## Information supplied:
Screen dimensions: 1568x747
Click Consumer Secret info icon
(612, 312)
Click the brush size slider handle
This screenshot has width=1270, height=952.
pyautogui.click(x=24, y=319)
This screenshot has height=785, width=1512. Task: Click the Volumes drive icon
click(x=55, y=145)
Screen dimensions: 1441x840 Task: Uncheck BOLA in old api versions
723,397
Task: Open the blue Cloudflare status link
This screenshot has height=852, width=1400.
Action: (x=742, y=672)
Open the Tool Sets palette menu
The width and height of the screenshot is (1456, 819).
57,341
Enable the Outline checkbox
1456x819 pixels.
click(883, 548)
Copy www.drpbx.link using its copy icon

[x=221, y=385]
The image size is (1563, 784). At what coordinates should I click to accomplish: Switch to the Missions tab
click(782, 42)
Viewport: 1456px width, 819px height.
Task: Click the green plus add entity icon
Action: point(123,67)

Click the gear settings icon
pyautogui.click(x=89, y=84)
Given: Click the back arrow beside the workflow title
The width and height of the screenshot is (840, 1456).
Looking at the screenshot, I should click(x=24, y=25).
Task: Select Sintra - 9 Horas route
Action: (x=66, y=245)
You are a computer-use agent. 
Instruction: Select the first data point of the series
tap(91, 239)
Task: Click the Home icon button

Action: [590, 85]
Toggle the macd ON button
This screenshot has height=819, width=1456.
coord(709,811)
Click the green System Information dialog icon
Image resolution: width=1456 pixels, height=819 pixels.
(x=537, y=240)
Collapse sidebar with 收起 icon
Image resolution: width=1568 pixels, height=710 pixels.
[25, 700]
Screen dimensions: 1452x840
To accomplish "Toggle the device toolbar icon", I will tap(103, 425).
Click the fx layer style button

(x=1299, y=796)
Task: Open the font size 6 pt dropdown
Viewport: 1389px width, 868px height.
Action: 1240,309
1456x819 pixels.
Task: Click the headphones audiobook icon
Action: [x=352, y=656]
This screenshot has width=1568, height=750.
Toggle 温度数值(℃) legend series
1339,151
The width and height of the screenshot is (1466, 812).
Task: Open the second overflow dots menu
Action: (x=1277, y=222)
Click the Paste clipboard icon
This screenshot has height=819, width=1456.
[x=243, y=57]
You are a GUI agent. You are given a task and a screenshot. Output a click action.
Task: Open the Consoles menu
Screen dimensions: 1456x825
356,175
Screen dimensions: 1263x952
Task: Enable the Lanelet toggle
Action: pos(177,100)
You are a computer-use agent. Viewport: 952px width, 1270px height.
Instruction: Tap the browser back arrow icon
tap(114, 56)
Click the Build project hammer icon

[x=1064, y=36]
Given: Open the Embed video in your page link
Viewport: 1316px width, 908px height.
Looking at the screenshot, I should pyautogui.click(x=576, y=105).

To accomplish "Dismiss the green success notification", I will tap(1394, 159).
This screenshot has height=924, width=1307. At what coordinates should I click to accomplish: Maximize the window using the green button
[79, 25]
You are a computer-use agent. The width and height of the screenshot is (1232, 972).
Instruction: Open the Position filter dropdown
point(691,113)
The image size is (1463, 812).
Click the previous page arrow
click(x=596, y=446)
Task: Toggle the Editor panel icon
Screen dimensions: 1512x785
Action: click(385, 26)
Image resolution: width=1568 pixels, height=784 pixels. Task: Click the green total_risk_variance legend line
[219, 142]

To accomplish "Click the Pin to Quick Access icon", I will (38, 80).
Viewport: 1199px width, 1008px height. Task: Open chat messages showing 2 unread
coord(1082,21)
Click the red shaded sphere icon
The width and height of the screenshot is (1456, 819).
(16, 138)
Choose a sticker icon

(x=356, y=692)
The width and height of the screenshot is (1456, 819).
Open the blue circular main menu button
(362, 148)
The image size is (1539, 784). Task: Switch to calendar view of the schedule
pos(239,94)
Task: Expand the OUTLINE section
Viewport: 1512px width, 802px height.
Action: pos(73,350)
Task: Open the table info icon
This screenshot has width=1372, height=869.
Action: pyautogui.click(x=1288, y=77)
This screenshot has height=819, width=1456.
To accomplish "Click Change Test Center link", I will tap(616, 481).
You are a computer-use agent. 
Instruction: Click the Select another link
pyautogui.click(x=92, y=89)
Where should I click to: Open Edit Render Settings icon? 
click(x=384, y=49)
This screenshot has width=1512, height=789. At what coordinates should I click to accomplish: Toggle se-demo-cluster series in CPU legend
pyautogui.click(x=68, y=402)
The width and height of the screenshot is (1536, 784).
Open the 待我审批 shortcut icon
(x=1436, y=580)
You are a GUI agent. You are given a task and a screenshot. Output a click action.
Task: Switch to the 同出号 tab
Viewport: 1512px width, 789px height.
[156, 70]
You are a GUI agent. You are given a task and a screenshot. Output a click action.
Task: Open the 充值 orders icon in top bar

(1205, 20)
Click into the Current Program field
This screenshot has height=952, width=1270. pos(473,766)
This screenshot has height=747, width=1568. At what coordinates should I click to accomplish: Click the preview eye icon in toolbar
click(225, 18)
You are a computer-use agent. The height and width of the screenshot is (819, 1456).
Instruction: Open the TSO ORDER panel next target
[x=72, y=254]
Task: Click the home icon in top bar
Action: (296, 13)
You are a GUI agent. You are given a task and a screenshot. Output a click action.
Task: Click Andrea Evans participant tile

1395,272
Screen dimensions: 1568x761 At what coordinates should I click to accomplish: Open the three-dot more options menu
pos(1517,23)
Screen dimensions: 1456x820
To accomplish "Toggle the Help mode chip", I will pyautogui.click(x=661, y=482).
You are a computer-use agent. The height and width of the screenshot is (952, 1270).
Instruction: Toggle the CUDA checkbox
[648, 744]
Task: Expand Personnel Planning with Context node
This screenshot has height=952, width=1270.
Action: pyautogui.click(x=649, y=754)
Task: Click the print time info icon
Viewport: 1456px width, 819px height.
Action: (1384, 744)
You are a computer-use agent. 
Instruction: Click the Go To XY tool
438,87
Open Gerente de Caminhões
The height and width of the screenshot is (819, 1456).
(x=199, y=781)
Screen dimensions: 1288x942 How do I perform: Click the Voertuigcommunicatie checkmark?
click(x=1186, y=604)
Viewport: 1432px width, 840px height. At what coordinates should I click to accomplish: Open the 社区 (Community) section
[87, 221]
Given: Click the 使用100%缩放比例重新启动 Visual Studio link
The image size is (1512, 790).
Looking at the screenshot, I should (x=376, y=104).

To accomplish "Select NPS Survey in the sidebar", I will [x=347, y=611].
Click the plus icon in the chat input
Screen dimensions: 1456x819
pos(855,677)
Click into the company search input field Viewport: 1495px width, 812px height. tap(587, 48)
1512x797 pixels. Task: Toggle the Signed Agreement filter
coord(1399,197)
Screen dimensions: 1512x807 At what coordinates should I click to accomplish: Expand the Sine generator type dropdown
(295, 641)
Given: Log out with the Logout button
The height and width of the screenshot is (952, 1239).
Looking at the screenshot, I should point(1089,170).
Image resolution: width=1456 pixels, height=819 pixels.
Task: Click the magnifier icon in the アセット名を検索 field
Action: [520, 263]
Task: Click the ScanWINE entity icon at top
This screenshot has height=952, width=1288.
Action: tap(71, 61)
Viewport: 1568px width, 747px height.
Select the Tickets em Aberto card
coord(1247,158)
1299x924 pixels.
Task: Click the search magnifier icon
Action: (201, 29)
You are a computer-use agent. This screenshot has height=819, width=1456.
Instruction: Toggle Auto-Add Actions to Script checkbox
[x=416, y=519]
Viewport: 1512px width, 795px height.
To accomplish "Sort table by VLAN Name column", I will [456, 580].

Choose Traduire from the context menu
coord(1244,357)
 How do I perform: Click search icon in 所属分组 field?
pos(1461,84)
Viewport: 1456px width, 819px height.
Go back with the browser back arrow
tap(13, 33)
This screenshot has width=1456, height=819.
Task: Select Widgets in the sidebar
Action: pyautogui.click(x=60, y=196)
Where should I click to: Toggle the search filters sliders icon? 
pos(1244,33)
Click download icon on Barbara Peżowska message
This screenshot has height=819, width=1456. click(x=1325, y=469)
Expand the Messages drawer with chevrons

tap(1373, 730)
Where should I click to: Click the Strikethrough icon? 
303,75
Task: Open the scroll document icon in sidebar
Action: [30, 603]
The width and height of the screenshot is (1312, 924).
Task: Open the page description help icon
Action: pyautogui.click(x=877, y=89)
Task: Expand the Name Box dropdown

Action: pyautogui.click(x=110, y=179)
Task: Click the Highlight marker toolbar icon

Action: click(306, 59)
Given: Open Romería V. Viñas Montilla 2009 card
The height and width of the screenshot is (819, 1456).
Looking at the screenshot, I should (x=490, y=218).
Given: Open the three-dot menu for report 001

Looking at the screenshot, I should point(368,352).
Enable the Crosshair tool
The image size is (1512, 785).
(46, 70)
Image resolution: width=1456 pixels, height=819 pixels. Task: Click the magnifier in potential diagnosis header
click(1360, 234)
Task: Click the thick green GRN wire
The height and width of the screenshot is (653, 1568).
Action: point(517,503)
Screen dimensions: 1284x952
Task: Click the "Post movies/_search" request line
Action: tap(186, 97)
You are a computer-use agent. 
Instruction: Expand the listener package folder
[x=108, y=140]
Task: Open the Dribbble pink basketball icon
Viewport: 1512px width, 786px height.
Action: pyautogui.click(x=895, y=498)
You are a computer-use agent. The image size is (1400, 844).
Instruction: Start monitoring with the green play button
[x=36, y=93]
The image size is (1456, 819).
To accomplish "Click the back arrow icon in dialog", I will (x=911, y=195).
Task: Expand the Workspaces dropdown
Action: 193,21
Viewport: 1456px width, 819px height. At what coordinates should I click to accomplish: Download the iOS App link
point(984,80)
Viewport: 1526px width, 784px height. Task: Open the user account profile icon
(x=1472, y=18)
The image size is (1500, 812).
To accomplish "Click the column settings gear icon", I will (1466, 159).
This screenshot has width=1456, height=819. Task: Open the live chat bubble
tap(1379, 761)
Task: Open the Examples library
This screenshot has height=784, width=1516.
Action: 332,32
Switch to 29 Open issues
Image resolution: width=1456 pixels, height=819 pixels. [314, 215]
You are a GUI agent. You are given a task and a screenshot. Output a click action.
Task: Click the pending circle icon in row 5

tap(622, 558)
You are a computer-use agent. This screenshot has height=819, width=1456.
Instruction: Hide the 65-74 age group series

## Task:
Search the records above for the string "column". Report each line that has it.

## Written reply:
To accomplish "Sort table by VLAN Name column", I will [456, 580].
To accomplish "Click the column settings gear icon", I will (1466, 159).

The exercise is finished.